Question:
I note that you deny the infallibility of the Roman Catholic Church. Do you think that the gift is possessed by your own or any other Christian church? If not, how do you explain Matthew 16:13-19 and John 20:23? Was the Catholic Church in its beginning the true church spoken of in Revelation 2:1 as the church of Ephesus?
Answer:
We do not believe that there is an infallible human church or that there ever was. Infallibility is not one of the characteristics of humanity. But we think that the church has an infallible Leader, our Lord Jesus Christ, and an infallible Guide, His holy Word. Just as long as God’s church follows the Leader and is loyal to His Word, that church is kept. No power on earth or under the earth, human or satanic, can pluck from the Father’s hand those who are trusting in Him.
There are expressions in Scripture that show how God regards His church compared to the world. In His word to Israel, He tells her how imperfect she is. He points out her sins; He brings upon her punishment. That was manifest all through the wilderness journeying. But when He looked upon that church hid in His own righteousness, Balaam declared of that church, through inspiration: “Behold, I have received commandment to bless: and he hath blessed; and I cannot reverse it. He hath not beheld iniquity in Jacob, neither hath he seen perverseness in Israel: the LORD his God is with him, and the shout of a king is among them. God brought them out of Egypt; he hath as it were the strength of an unicorn. Surely there is no enchantment against Jacob, neither is there any divination against Israel: according to this time it shall be said of Jacob and of Israel, What hath God wrought!” (Numbers 23:20-23). God looks to the final purpose of His church and sees in the imperfect, fallible material now that church as perfected when the great Master is through with His work.
If we compare Jeremiah 1:10 and 18:7-10 with Matthew 16:18-20, we will have no difficulty whatever. We will see that the binding and the loosing rest in the Word, in that message which God gives that church to bear to the world. Jeremiah’s tearing down and building up of kingdoms was in the word he spoke, which was even true of our Lord Jesus Christ Himself. “My doctrine is not mine, but his that sent me,” He said. (See John 7:16). And again He tells us: “I can of mine own self do nothing: as I hear, I judge: and my judgment is just; because I seek not mine own will, but the will of the Father which hath sent me.” John 5:30. And: “If any man hear my words, and believe not, I judge him not: for I came not to judge the world, but to save the world. He that rejecteth me, and receiveth not my words, hath one that judgeth him: the word that I have spoken, the same shall judge him in the last day. For I have not spoken of myself; but the Father which sent me, he gave me a commandment, what I should say, and what I should speak. And I know that his commandment is life everlasting: whatsoever I speak therefore, even as the Father said unto me, so I speak.” John 12:47-50. Thus spoke the Head of the church. He did not even declare that it was His word that cleansed, but the word the Father gave. And so again, He tells His disciples, “Now ye are clean through the word which I have spoken unto you.” (See John 15:3).

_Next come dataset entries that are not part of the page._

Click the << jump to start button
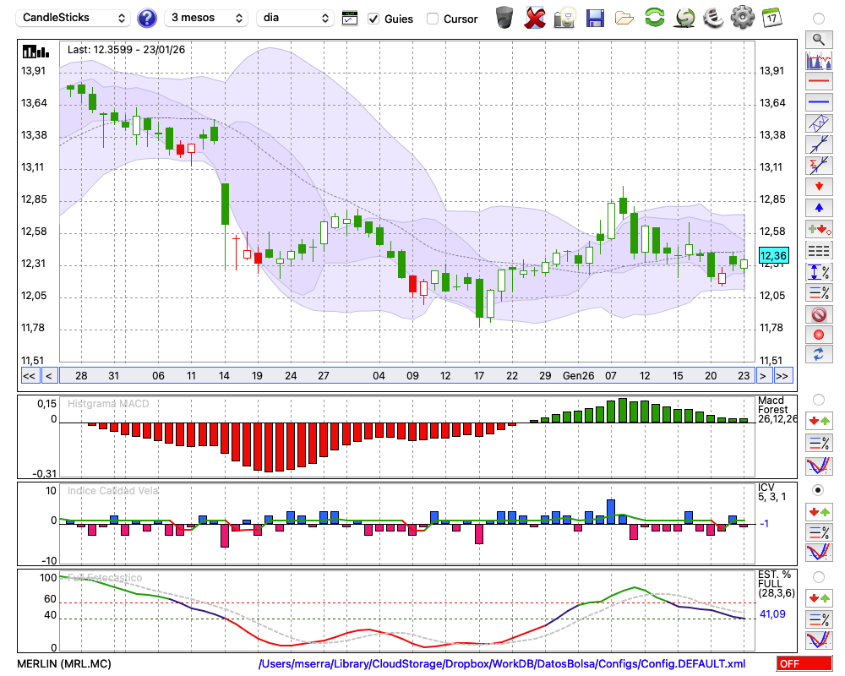This screenshot has width=845, height=676. tap(29, 375)
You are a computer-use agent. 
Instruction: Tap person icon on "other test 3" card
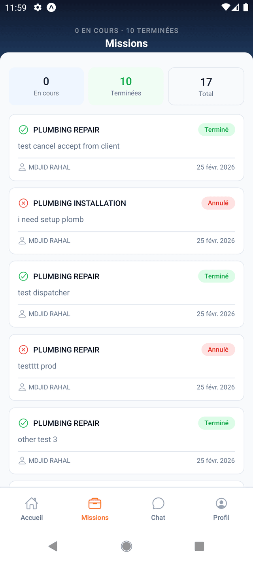pos(22,460)
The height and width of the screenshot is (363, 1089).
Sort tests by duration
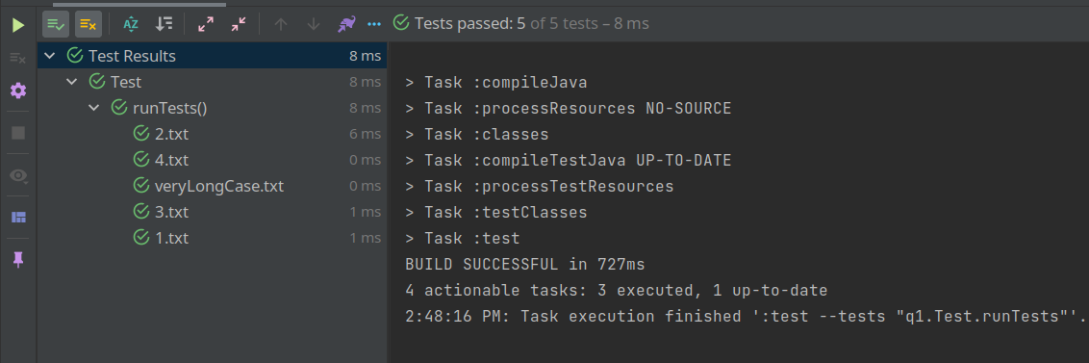pyautogui.click(x=164, y=24)
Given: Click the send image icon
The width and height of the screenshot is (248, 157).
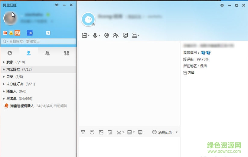Looking at the screenshot, I should point(101,132).
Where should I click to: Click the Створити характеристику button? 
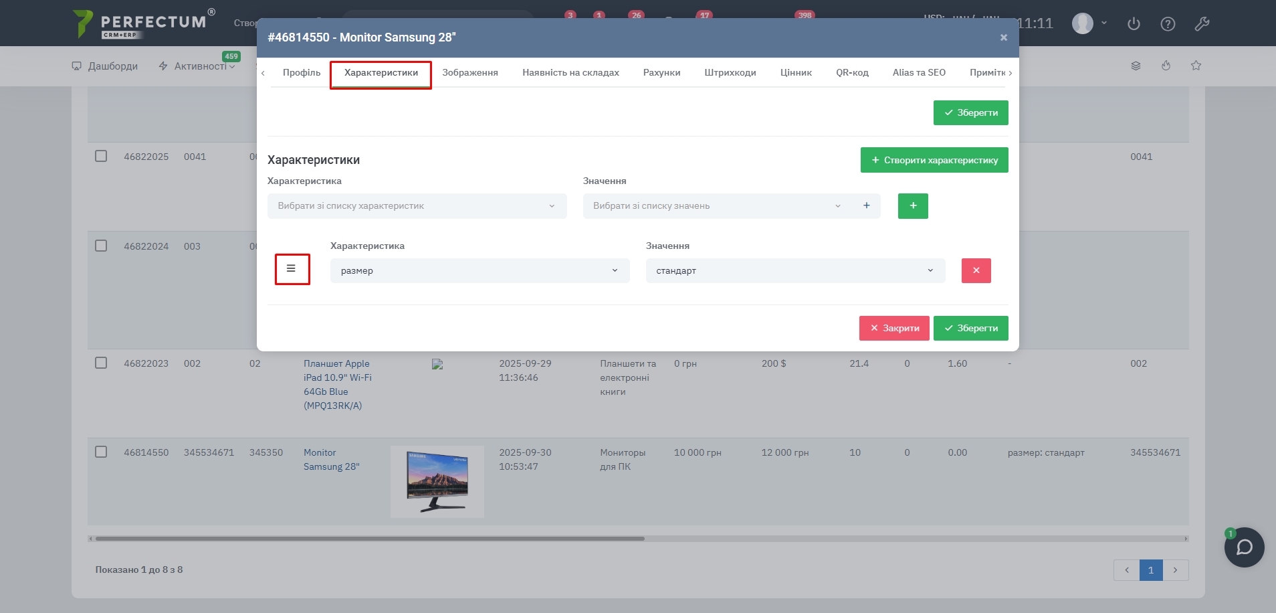click(934, 160)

There is an abundance of testimony of this character. All the infallibility there is in church or council, in apostle, or preacher rests in the message of God that he bears to the world. The true church can be found only by the witness of that word in herself. Thus God has given for all ages the great twofold witness of His word in His Book and of that same word manifest in the experiences of His church. Sometimes that church has wandered far from Him, but still holding to Him, yet she is witnessing to His word in her very wandering.
We do not believe that the Ephesian state of the church represents the Catholic Church, but we will say that that church, in her reception of human philosophy and pagan doctrines, became apostate; and when a church becomes apostate, God counts the remnant which He calls out as the true church. Prophetically though, the rise of the Catholic Church, among the seven churches of Revelation chapters two and three, is seen in the transition from Pergamos to Thyatira as “that woman Jezebel.” (See Revelation 2:20).